Biker From San Anselmo, riders can bike to Nicasio Valley and further north to Pt. Reyes, or circle back on a loop called Lucas Valley. The country is rural. Horses roam the green fields and cows graze against the rolling hills. At this time of year, pink cherry blossoms are in full bloom and their fallen petals silence the sound of your front bike wheel as it rolls over them.

On many days, bikers make up the most significant traffic in the small town of Nicasio. The town consists of a white church, a general store and the Nicasio Saloon. The only road in and out winds around a field that fills the town center. Some days there is a little league game there, but most days it’s quiet.

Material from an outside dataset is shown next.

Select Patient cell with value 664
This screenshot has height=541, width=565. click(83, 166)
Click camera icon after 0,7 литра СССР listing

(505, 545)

Looping back to San Anselmo, riders follow Lucas Valley Road. The road is lined by wide Redwood trees that produce dark shadows around each bend. The road climbs its way out of the Redwood forest back into the sun and into the green hills. It appears no one lives out here, until an elegant, simple gate appears on the northern side of the road. Past the gate, are the rooftops of George Lucas’s Ranch. This is his valley. The same route will look much different after a few months of sun. Instead of lush green, the road will be flanked by brown hills, reminiscent of a Steinbeck novel.

Hills Nicasio and Lucas Valley are just two of a plethora of rides bikers can choose from in Marin County. Directly over the Golden Gate Bridge riders can take a left into the Marin Headlands and ascend above the Bay, before descending on a one-way road to Rodeo Beach. They then ride up a steady grade and pass through a tunnel that takes them a few miles south of Sausalito and back to the Bridge.

The other option is perhaps one of the most popular rides in the area and is aptly named The Paradise Loop. This loop takes riders into Sausalito, directly across the Bay from San Francisco. Riders are book shelved by the Golden Gate and Richmond Bridges as they weave above the Bay through Tiburon and to Corte Madera before cutting inland to the quaint town of Larkspur. Then it’s over the famous, and busy, Camino Alto hill back into Mill Valley and back to the Bridge.

On any given Saturday, 100s of bikers ride through Main Street San Anselmo. The town is positioned perfectly as the mid-point for riders beginning in San Francisco and as a gathering point for those beginning further north. The epicenter of San Anselmo’s bike culture is an unassuming coffee shop, Marin Coffee Roasters.

Bike racks flank the shop’s entrance and are usually full. Customers wear bright colored spandex outfits with team names written across their backs. The coffee shop is decorated with framed bike jerseys and paintings of bikers gathering in front of the shop. On weekends a four-piece band plays in the corner as people chat about their rides. The place is lively and welcoming. People from all over the Bay convene here because of one simple commonality: their bikes.

The mantra goes: “When in Rome….” So while visiting the area, I threw on some spandex, clipped into my road bike and headed to the Coffee Roasters. Not surprisingly, I felt right at home in San Anselmo.